PRISM et espionnage : pourquoi il faut arrêter de rêver à la vie privée sur le Net
L'administration Obama surfe sur le scandale : son programme, PRISM (mis en place par Georges Bush, il faut le préciser), espionnerait des millions de citoyens dans le monde à travers des serveurs branchés sur Facebook, Google, Apple, Yahoo et autres géants du web. Même l'administration européenne est surveillée. La France aussi... mais beaucoup moins que l'Allemagne, ce qui est sans doute le plus blessant dans l'histoire !
Bref, Big Brother is watching us. Et à l'heure du "Big Data", le buzzword du moment, c'est à dire le traitement et l'analyse intelligente de millions de données en temps réel, ce n'est pas près de s'arrêter.
Il y a cependant deux grandes hypocrisies, ou excès de candeur -choisissez le terme qui vous convient, dans cette affaire de surveillance.
1. Il y a évidemment beaucoup d'hypocrisie dans la réaction outragée de l'Etat français. L'espionnage a toujours existé, et la France aurait sans doute fait la même chose si elle en avait eu les moyens. L'Etat déploie d'ailleurs déjà des moyens pour surveiller Internet. Le problème, c'est que la France ce n'est pas les Etats-Unis. Les géants de l'Internet sont tous américains. Et même si l'on peut essayer de croire à leur bonne foi, ces sociétés restent américaines.
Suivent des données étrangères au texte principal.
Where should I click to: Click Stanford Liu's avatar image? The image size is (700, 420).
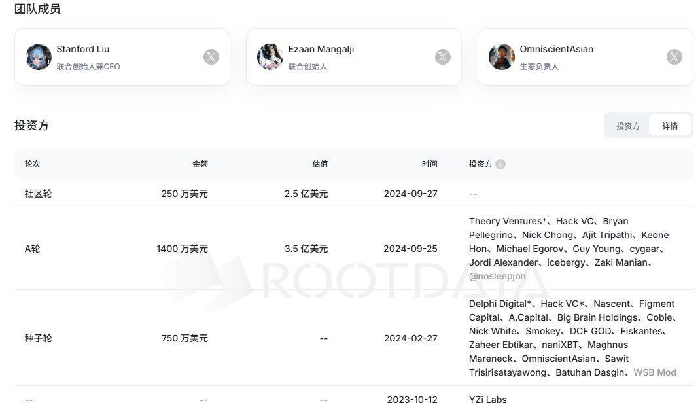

Les liens restent très forts.
On pourrait d'ailleurs se dire que si une politique ambitieuse sur le numérique avait été lancée il y a quelques années peut-être que nous serions mieux armés pour affronter le monde qui vient. Pour l'instant, une start-up big data a plus intérêt à s'installer aux Etats-Unis pour lever des fonds que de rester en France.
2. Au delà de ce détail diplomatique, reste la question de la protection de la vie privée des citoyens. Et là, soyons réalistes : il faut abandonner aujourd'hui le mythe selon lequel il y aurait une vie privée sur Internet.
Sur Internet, considérez que tout ce que vous faites est public. Parce que c'est le cas. Tout y est inscrit. Même un pleur. Rien de s'efface véritablement. Et le système qui s'est construit au fil des ans, à la façon d'une toile organique et vivante est suffisamment incontrôlable et percé pour laisser tout espoir d'installer des verrous définitifs et efficaces.
Je ne dis pas qu'il ne faut pas agir pour préserver la vie privée des internautes et lutter contre la surveillance en temps réel de vos faits et gestes sur la toile.
Il faudra certainement travailler, au plan international, à la constitution d'un "Privacy Act", étape importante et cruciale, autant que l'a été la déclaration universelle des droits de l'homme après la révolution française.
C'est d'autant plus critique que, de plus en plus, tout ce que vous faites dans la vraie vie trouve son fantôme sur la toile. Et ce que vous faites en dit plus sur vous que vous mêmes ne pourriez le faire, même avec l'aide d'un psy.
Cependant, il ne faut pas se leurrer. Il ya aura toujours des failles et toujours des technologies de surveillance. Et les progrès faits dans la reconnaissance des visages, du son et des formes, ou encore les Google Glass et autres bracelets intelligents nous entraîne vers un monde augmenté dont la couche cognitive sera toujours accessible et renseignera ceux qui cherchent sur la planète et ses habitants.
Trendsboard, la start-up que j'ai montée avec Jean Véronis, traite ce genre de données et leur donne du sens, je sais donc de quoi je parle. Nous avons une éthique, mais tout le monde n'est pas comme nous. Et, quoi qu'il en soit, il y aura toujours des trous dans la grande muraille numérique.
Et rien ne dit que certaines données que nous ne pouvons pas traiter aujourd'hui ne le seront pas dans quelques années.
Alors que faire ?
En attendant un éventuel et faussement salutaire "privacy act", faut-il quitter Internet ? Bien spur que non. Internet est une grande avancée pour l'humanité. Elle augmente notre capacité à grandir, connaître, rencontrer. Par contre, il faut abandonner tout fantasme de "vie privée" sur le Net.
Tout ce que vous écrivez, par mail ou message privé, toutes vos conversations skype, vos statuts Facebook réservés à vos amis, vos tweets, les photos prises en soirée, même "détaguées", tout cela constitue une information aux multiples visages qui, un jour où l'autre, avec l'avancée des technologie et la croissance du réseau, pourra être récupérée.
Il faut juste le savoir.
Et apprendre à vivre dans ce nouveau monde où tout est public.
Pour tout le reste, il y a la vraie vie.